Out to Launch

Canadians scream, keep secrets and find whales intriguing. The Canadian Tourism Commission launched an 8-week campaign dubbed "Locals Know," encouraging Canadians to discover unknown parts of the country. TV, print, and online elements drive traffic to www.localsknow.ca, where online videos further promote tourism and Canadians can upload pictures of their favorite in-country travel location. A man looks like he's paragliding in one ad, seen here. The entire ad is dedicated to the man's screaming and eye contact with the camera, until "Where is this?" and the "Locals Know" site appears onscreen. More screaming in another ad, as a black SUV pulls up to a red carpet event. See it here. The remaining ads show a surfer getting good waves and a group of kayakers having close encounters with a family of whales. See the ads here and here. Print ads show crystal-clear water, sand dunes and beautifully painted ceilings; each ad poses the question, "where is this?" View them here, here and here. I think an additional tag line for the campaign should be, "what happens in Canada, actually stays in Canada." DDB Canada Vancouver created the campaign.

Sony PlayStation 3 launched "Graphic Novel," a TV spot promoting inFAMOUS. The game tells the story of Cole MacGrath, a bike messenger who survives an explosion that leaves him with electric superpowers. The superb ad follows Cole's journey, post-explosion, as he wrestles criminals and his emotions, bearing the weight of a city on his shoulders while he's isolated from those he loves. Watch Cole's struggle here, to see how he uses his newfound abilities.  Deutsch Los Angeles created the ad.

Gatorade is pumping out great creative lately, and its latest campaign does not disappoint. "Pump up the G" launched Friday, featuring athletes in the midst of joy, pain and downright goofiness. It's fantastic and motivational, much like most Nike ads. Whether it's a game of professional baseball, football, basketball or a street game of soccer and skateboarding kids, everyone gives their all. See the ad here. A print ad, seen here, shows a bottle of Gatorade that's almost empty, along with copy deeming the brand "the original hydrator." TBWA/Chiat/Day Los Angeles created the campaign and OMD New York handled the media buy.

This is one heavy message in a bottle. Large bottles containing life-size IKEA products found their way onto the St. Petersburg Pier Memorial Day weekend, promoting the newly opened IKEA Tampa. An encapsulated pink chair asks passersby, "Is your home sending you a message? Get all of the everyday solutions in this bottle at the new IKEA Tampa." See bottles here and here. Deutsch New York sent the message.

Kia Soul is not your average fish, pawn, sheep or robot. The car breaks up the monotony by adding some flavor to an otherwise sterile group of similar objects. The print campaign, seen here, here, here and here, uses the tagline, "A new way to roll." David&Goliath created the ads and Initiative handled the media buy.

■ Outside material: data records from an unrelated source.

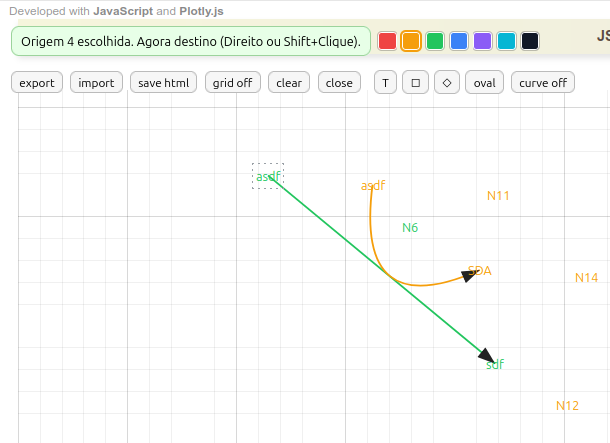Clear the canvas with clear button

click(289, 82)
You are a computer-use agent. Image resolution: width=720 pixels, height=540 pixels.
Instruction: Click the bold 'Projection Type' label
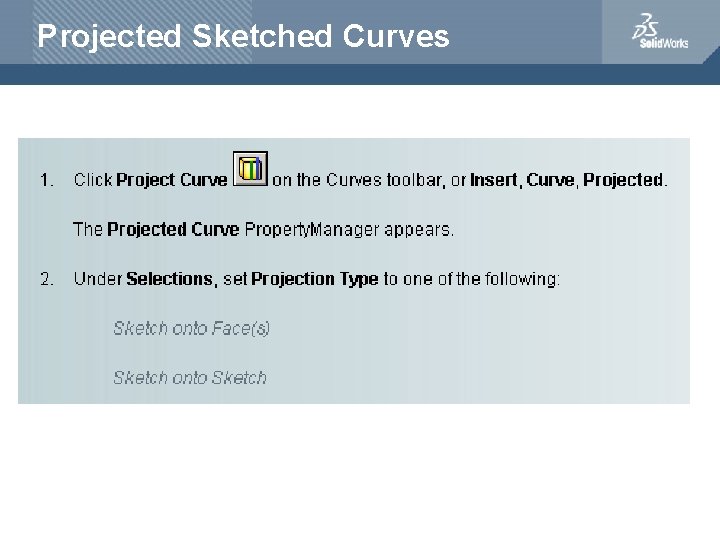click(315, 279)
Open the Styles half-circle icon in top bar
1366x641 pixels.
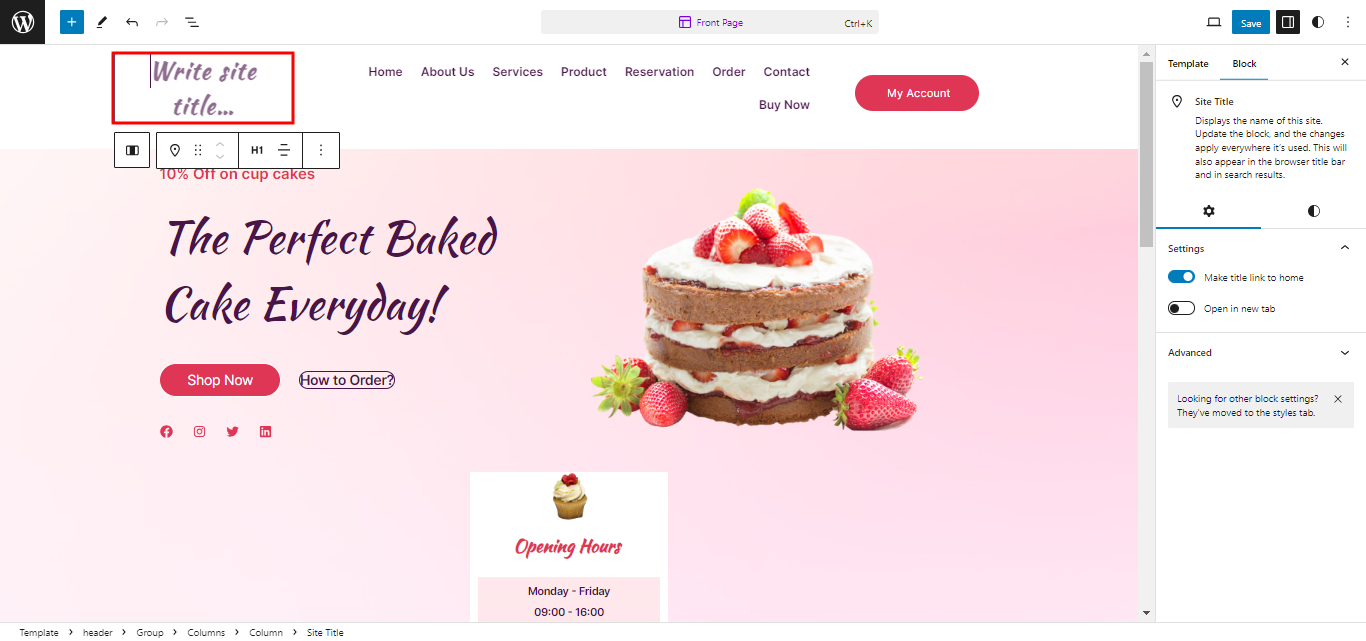click(x=1318, y=22)
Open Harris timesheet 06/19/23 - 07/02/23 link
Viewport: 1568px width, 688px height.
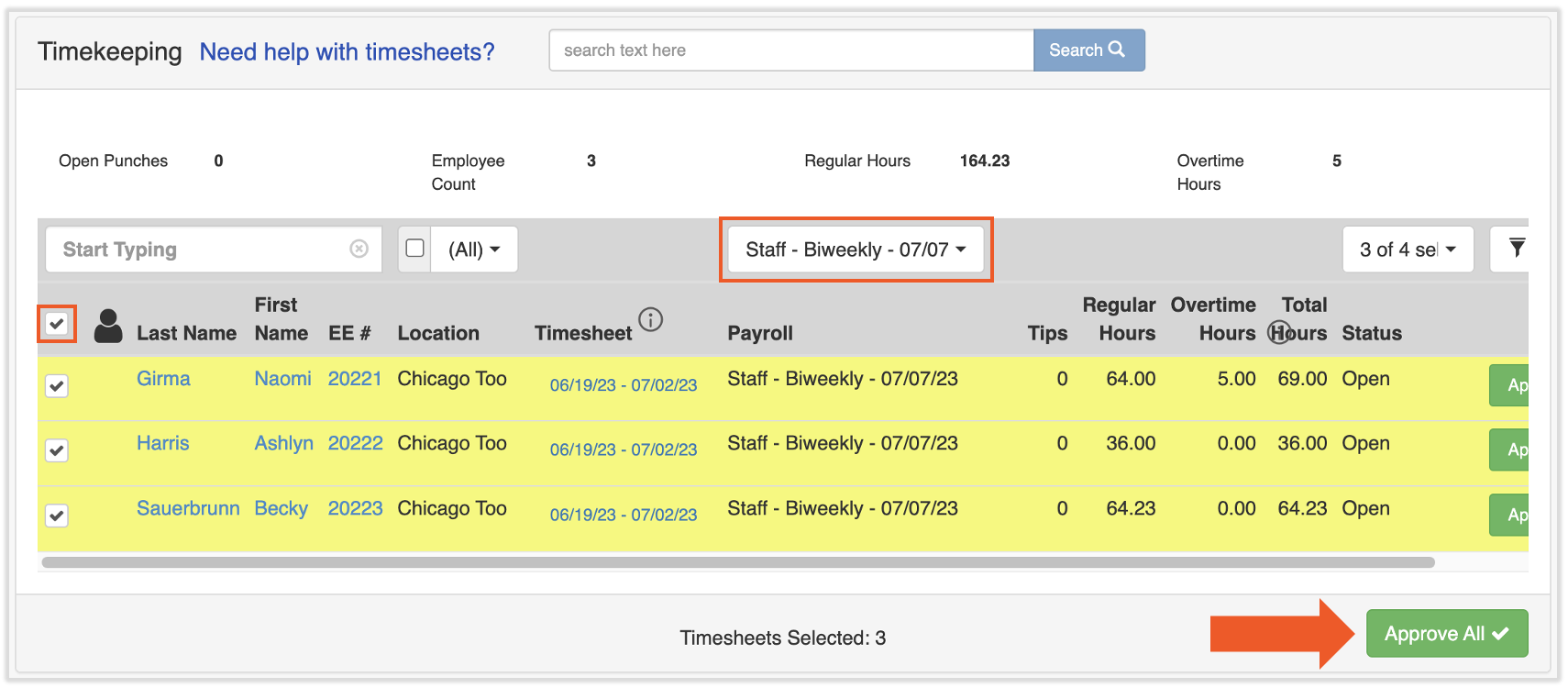(623, 449)
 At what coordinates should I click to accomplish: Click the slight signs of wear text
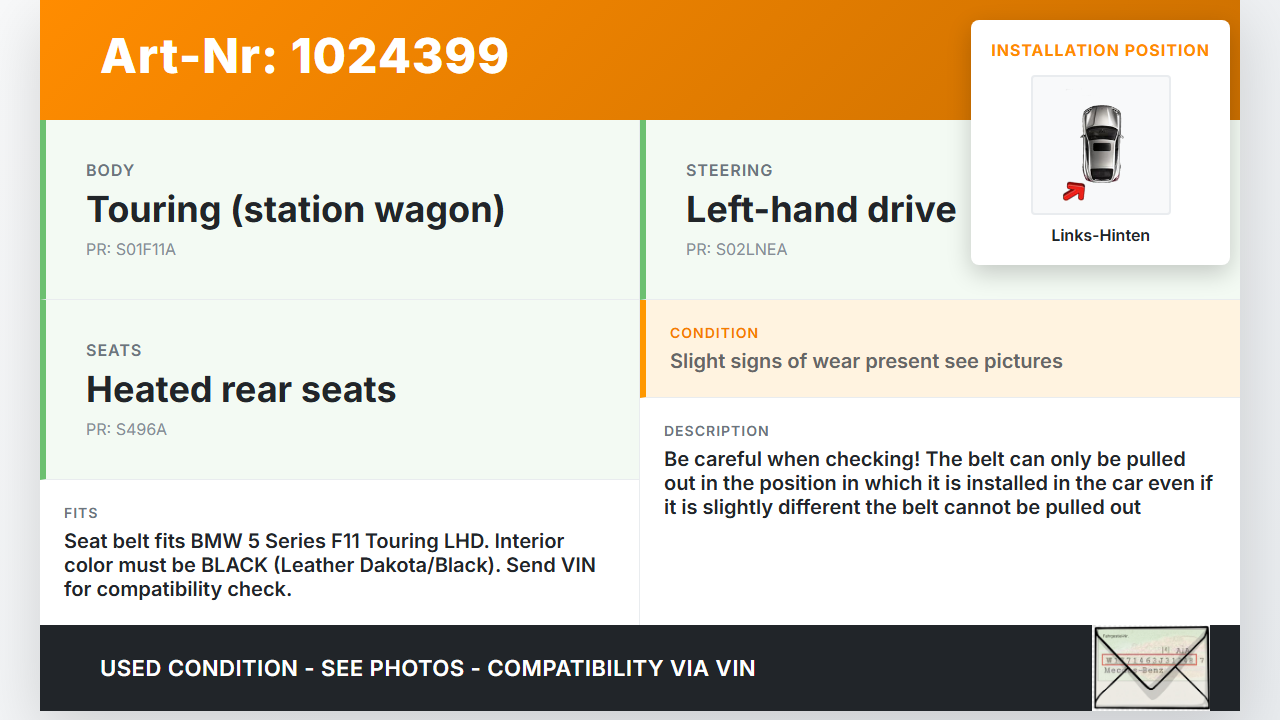point(866,362)
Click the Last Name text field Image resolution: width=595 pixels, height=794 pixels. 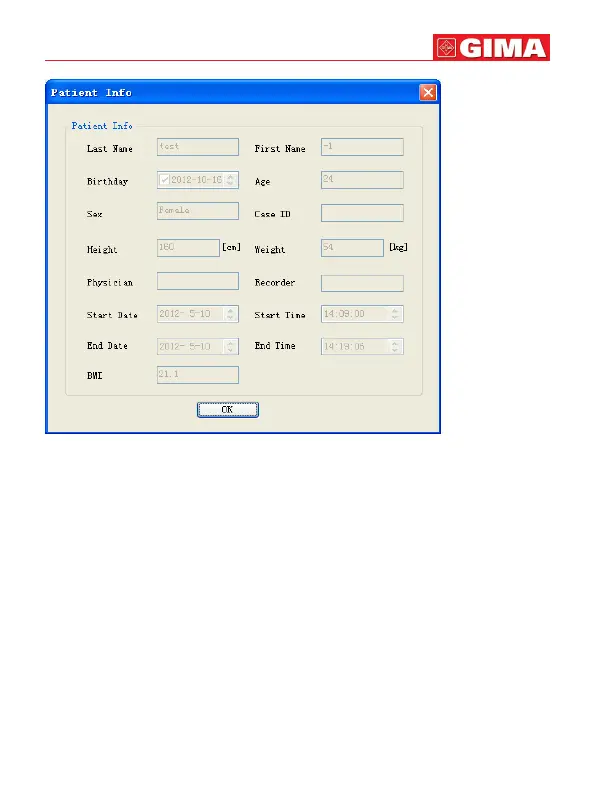(x=197, y=147)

The iPod Shuffle is smaller, is controlled by buttons on the earbud cord, and speaks. Apple launched an online ad for the Shuffle this week on sites such as nymag.com, style.com, espn.com, billboard.com, mtv.com, and si.com, showcasing this feature in bubble quotes. A girl rocks out to her Shuffle as album covers from the songs are displayed in quote bubbles. The Shuffle then speaks, informing the listener about the current song playing. See the ad here. TBWA/Media Arts Lab created the ad and handled the media buy.

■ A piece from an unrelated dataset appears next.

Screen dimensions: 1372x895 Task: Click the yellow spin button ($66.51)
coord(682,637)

USAA launched a multimillion-dollar print, radio and online campaign touting the company's financial strength, security and stability. Direct response and interactive elements will run nationwide, with heavy rotation in markets with a large population of military personnel. Copy does not beat around the bush. "USAA didn't need a bailout. Which means we've saved you money already. Try USAA Bank," reads one ad. "You may not be able to avoid reckless drivers. But you can avoid reckless insurance companies. Try USAA Insurance." See the ads here, here and here, created by Campbell-Ewald.

Meineke launched four TV spots that highlight how thoroughly cars are serviced and the level of customer involvement in the decision-making process. A technician inspects the underside of a car in the first ad, seen here. He's soon joined by a husband and wife, making for crowded quarters. An older woman gets under her car to chat with a technician, and then has trouble rolling out. Positions are flipped in the next two ads, seen here and here, that show a man whose toupee becomes detached and a college-aged girl suffering from a rush of blood to the head. Wyse created the campaign and Integrated Media Solutions handled the media buy.